El Gobierno estadounidense elevó el tono en medio del conflicto con Teherán y del bloqueo del estrecho de Ormuz. Washington dejó de hablar de un acuerdo cercano y ahora apuesta a incrementar la presión económica.
El gobierno de Estados Unidos endureció este jueves su postura frente a Irán y advirtió que impulsará un aislamiento económico "como el mundo nunca ha visto", en medio de la guerra que ya se acerca a su sexto mes y del cierre del estrecho de Ormuz, una de las principales rutas del comercio mundial de petróleo.
La advertencia fue realizada por el secretario del Tesoro, Scott Bessent, quien anticipó que la estrategia de Washington combinará nuevas medidas de presión económica con el impacto que genera el bloqueo del paso marítimo.
"Será una combinación de aislamiento económico como el mundo nunca ha visto", afirmó Bessent en declaraciones a la cadena Newsmax.
El funcionario sostuvo además que el cierre del estrecho de Ormuz impide que ingresen o salgan embarcaciones de los puertos iraníes, lo que profundiza las consecuencias económicas para ese país.
Cambio de estrategia
Las declaraciones marcan un cambio respecto del discurso que la administración estadounidense mantenía días atrás. El 4 de agosto, el propio Bessent había señalado que un acuerdo con Teherán para reabrir el estrecho de Ormuz podía alcanzarse "hoy o mañana".
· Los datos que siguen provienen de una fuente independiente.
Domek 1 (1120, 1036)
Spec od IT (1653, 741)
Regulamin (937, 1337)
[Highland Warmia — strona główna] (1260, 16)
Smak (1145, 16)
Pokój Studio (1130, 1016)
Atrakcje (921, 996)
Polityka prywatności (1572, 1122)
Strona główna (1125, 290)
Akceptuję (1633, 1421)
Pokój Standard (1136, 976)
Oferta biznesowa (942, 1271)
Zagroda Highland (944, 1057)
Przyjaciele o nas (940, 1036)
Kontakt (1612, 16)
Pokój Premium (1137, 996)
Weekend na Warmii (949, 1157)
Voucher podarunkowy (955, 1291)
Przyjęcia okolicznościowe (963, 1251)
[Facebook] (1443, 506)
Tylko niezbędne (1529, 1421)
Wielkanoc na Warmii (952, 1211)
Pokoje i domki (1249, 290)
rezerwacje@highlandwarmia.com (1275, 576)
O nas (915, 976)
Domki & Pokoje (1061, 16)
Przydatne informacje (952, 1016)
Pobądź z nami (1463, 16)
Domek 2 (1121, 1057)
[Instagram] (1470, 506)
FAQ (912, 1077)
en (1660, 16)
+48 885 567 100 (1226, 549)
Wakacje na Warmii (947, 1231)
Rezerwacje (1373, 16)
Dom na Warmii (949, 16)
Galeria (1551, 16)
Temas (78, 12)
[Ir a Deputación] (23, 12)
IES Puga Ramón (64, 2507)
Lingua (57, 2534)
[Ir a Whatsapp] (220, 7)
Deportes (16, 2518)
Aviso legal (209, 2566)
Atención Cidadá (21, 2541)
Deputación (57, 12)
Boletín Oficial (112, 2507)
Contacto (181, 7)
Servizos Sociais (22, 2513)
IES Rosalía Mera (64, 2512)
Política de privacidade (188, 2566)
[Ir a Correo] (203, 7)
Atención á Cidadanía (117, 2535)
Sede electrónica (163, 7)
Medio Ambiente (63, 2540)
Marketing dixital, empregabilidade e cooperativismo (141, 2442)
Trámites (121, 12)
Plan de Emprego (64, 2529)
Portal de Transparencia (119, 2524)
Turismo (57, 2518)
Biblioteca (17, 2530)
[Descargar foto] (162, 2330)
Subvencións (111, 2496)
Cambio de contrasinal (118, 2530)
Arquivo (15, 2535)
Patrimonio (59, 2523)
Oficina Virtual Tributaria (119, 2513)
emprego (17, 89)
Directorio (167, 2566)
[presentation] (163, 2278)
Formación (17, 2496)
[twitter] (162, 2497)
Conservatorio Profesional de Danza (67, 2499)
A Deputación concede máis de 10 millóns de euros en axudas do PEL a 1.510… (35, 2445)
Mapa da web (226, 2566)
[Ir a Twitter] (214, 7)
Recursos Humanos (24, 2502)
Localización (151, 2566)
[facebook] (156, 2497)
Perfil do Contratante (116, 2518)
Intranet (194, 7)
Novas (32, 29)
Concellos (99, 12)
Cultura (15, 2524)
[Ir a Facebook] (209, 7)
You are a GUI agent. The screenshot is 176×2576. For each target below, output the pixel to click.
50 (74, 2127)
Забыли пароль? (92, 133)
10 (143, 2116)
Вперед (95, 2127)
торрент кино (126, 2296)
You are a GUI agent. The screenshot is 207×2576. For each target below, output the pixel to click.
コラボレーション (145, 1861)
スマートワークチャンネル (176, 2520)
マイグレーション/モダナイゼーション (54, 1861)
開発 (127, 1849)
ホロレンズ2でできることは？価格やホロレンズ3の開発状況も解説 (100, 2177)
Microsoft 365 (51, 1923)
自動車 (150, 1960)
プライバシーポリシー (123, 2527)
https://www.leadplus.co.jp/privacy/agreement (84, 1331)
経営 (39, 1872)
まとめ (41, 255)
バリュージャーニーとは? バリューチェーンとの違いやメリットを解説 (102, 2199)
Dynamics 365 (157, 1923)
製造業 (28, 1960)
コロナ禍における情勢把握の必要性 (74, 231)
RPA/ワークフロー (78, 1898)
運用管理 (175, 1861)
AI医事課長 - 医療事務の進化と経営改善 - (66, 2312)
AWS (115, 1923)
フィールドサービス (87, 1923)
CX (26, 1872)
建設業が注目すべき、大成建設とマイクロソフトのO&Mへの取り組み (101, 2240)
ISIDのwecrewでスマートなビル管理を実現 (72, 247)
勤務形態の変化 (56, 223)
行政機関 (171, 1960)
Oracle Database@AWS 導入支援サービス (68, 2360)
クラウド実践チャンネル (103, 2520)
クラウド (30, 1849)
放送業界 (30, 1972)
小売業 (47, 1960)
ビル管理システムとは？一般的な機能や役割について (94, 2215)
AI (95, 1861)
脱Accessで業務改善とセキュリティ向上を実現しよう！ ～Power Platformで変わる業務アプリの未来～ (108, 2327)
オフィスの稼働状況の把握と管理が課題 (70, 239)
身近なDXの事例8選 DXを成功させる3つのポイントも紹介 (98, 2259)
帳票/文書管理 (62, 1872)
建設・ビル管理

Ese mismo día, el presidente Donald Trump aseguró que existían "conversaciones muy buenas" con Irán y manifestó que el país buscaba llegar a un entendimiento.
Sin embargo, las negociaciones quedaron estancadas luego de que fracasara un protocolo de acuerdo firmado a mediados de junio.
El estrecho de Ormuz, eje del conflicto
El estrecho de Ormuz continúa siendo uno de los principales puntos de tensión entre ambos países. Antes del conflicto, por ese corredor marítimo circulaba cerca de una quinta parte del petróleo comercializado en el mundo.
Actualmente, Irán mantiene restringido el paso y exige autorizaciones para que los buques puedan atravesarlo, además de plantear el cobro de tasas por ese servicio, una condición rechazada por Estados Unidos.
En ese contexto, el vicepresidente estadounidense JD Vance aseguró que la prioridad de la administración es mantener bajos los precios de la energía.
"El objetivo número uno es mantener el petróleo y el gas baratos para los estadounidenses. Y luego, asegurarnos de que Irán nunca obtenga un arma nuclear", expresó.
Respuesta de Irán
Desde Teherán, el ministro de Relaciones Exteriores, Abás Araqchi, rechazó las declaraciones de Washington y acusó a Estados Unidos de cometer errores de cálculo.
"Un ejemplo: la guerra contra Irán. Ahora, un cálculo erróneo aún más grave sobre el estrecho de Ormuz", escribió el funcionario en la red social X.
Mientras tanto, el conflicto continúa sin avances diplomáticos y con el petróleo nuevamente en el centro de la disputa entre ambos países.